Celebrate Endangered Species Day (19 May 2017) by learning more about Iowa endangered and threatened animals and plants. Find more information about Iowa’s Wildlife Resource Base here and scroll down to “Current Status of Wildlife in Iowa.”
Iowa’s wildlife has changed tremendously since Euro-American settlement (160 years ago). Many species have been extirpated. Others’ populations have dwindled to the point they now are listed as endangered. Still others have increased in number and range size. Many once extirpated have been reintroduced and now have stable populations. Wide ranging species (e.g., black bear, wolf, mountain lion, moose) occasionally reappear in Iowa as their populations in nearby states increase.

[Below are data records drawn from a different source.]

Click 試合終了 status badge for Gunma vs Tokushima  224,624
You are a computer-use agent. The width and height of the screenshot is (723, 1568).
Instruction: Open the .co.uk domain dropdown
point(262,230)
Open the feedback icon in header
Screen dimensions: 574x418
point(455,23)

In Iowa, 47 animals and 64 plants are listed as endangered (populations are low, scientists feel the species could become extinct). Another 89 plants and 35 animals are listed as threatened (populations are declining, may become endangered). A species can be listed as endangered or threatened at the state or federal level, depending on the extent of the area where the population is declining. Federally endangered species found within a state’s borders automatically are placed on the state list. Endangered species lists constantly change.
Many endangered or threatened species are specialists (have very restrictive habitat needs, eat only a few foods, or require specific kinds or sizes of habitat). The leading cause for a species becoming endangered or threatened is habitat loss.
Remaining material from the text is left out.